Yes, I agree...I could live a pretty regular life with just the joint/soft tissue pain but the POTS/MCAD symptoms and the migraines are dibilitating a lot of the time. I am sorry, I don't know anything about MG so I can't speak to any of those questions. I was on fludro and it also helped me but after a bad reaction to a high dose of prednisone, I was taken off all the steroids. I also had to stop taking metoprolol, a beta blocker, once we figured out that I had MCAD because it turned out that it was making my already impaired breathing/shortness of breathe, worse. So, now I am on Verapamil, a calcium channel blocker and that seems to be helping a little bit. I am on a low dose and will have my first cardio follow up soon since starting this drug so I suspect we may increase the dose to see if it will continue to make things better. Many of us have talked in the past about how we didn't feel like increasing our salt and fluid intake was helping us until we stopped or weren't conscientious about it, then...we got the message the hard way. You may want to try compression garments...socks, full hose, abdominal binders...if you have pooling in your lower body. I'm not sure how much you know, so sorry if any of this is repetitive. You can tell if you are pooling mostly by laying down for a while and then observing the color of your legs. Then, stand for 10 minutes or so (as still as possible, no countermaneuvers) and observe the color change every few minutes. If you see your legs become bright pink/purple then you are probably pooling and might find compression garments helpful. YOu talked a lot about your EDS symptoms, but not so much about your POTS symptoms. If you tell us what your symtpoms are, we might be able to give you more suggestions specific to controlling the symptoms you have.

Katie

[kt42487]

Thanks for the info on compression garments. I may look into that. I seem to pool in my pelvic region. Pulse supine is 60-70, sitting 115, standing 120. So going from a laying down to sitting position is more difficult than going from sitting to standing and with chronic pelvic pain since age 15 and pelvic organ prolapse it makes sense that that would be were the blood is going. Aside from the general dizziness, lightheadedness, blackouts that seem common with all of POTS patients my most annoying POTS symptoms seem to be very neurological; numbness in the face, random locking of my joints, shaking, pressure in my head and neck (as if there is too much blood in there). This is why I have been curious about MG b/c most of my most annoying symptoms involve my face, head and neck and I am wondering if they are not actually POTS symptoms.

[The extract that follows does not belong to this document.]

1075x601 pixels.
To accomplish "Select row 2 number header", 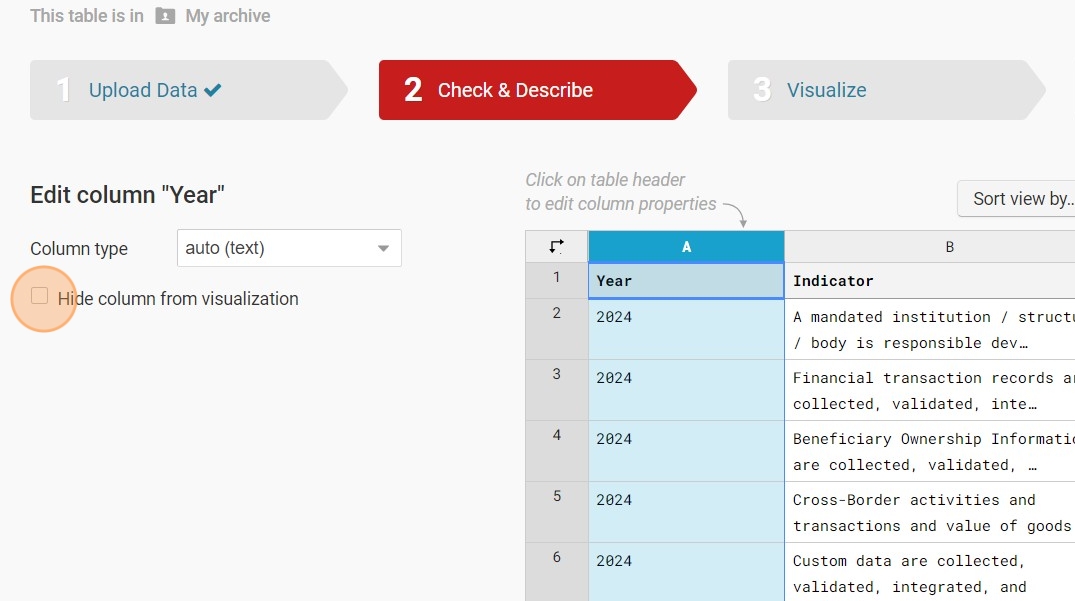I will (x=557, y=314).
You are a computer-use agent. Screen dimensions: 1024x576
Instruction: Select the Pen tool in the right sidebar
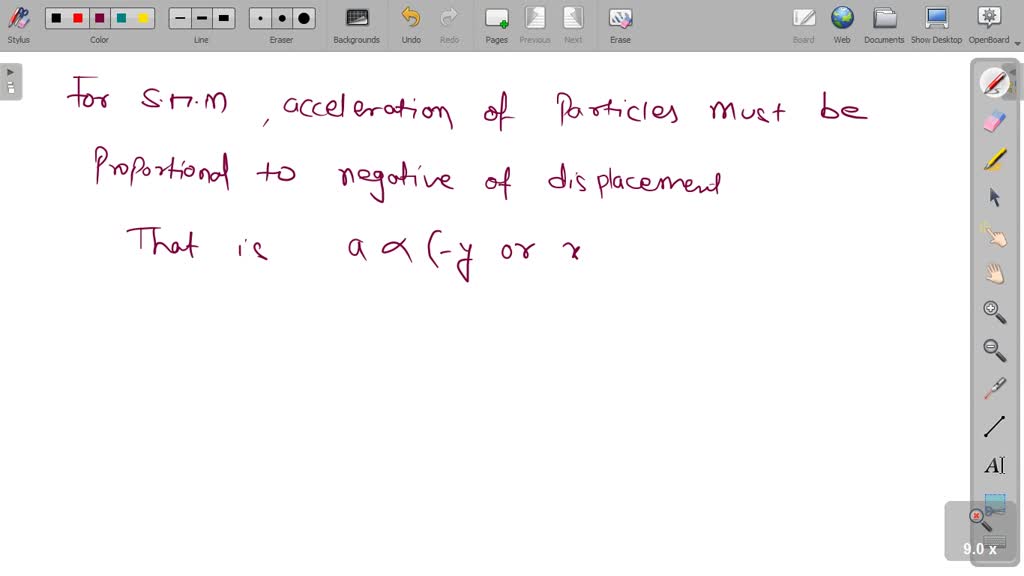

I have browsed the forum and I guess would have to consider myself lucky in the sense that I am able to get out of bed in the morning, do over an hour of cardio exercise a day, chase a baby around and attend college full time. Yet, I would love to wake up one day and not have to push myself through the day or worry about those annoying palpitations. It is my understanding that those that have POTS due to EDS will go into remission and then continue to have flare ups during various times through out life, I am hoping that there is a chance that this debilitating syndrome will leave.

[Katybug]

Many of your neuro, facial, and head symptoms sound a lot like what most of us describe. As I said, I don't know about MG but it is not uncommon for people with EDS to have Chiari malformations and /or spinal fluid pressure issues. My geneticist sent me for an upright MRI of the brain and cervical spine. I have facial swelling and drooping with my migraines, a fluttering in my ear drum that is worse with fluctuations in the barometric pressure, and and a seriously positive Rohmberg test (simple balance testing...mine is really bad these days. I sway all over.) I don't have chiari but we did find serious deterioration of most of my cervical vertebrae and 3 discs that are starting to impinge on my spinal cord...so that is leading to an appt with a neurosurgeon. Its worth checking into having the MRI...make sure you get the upright MRI (which you will have to find a special lab for as most MRI places don't have this machine.) The compression may help you. Getting enough rest (I know that's easier said than done) is really important ...it's hard for your heart to basically be in aerobics class all day.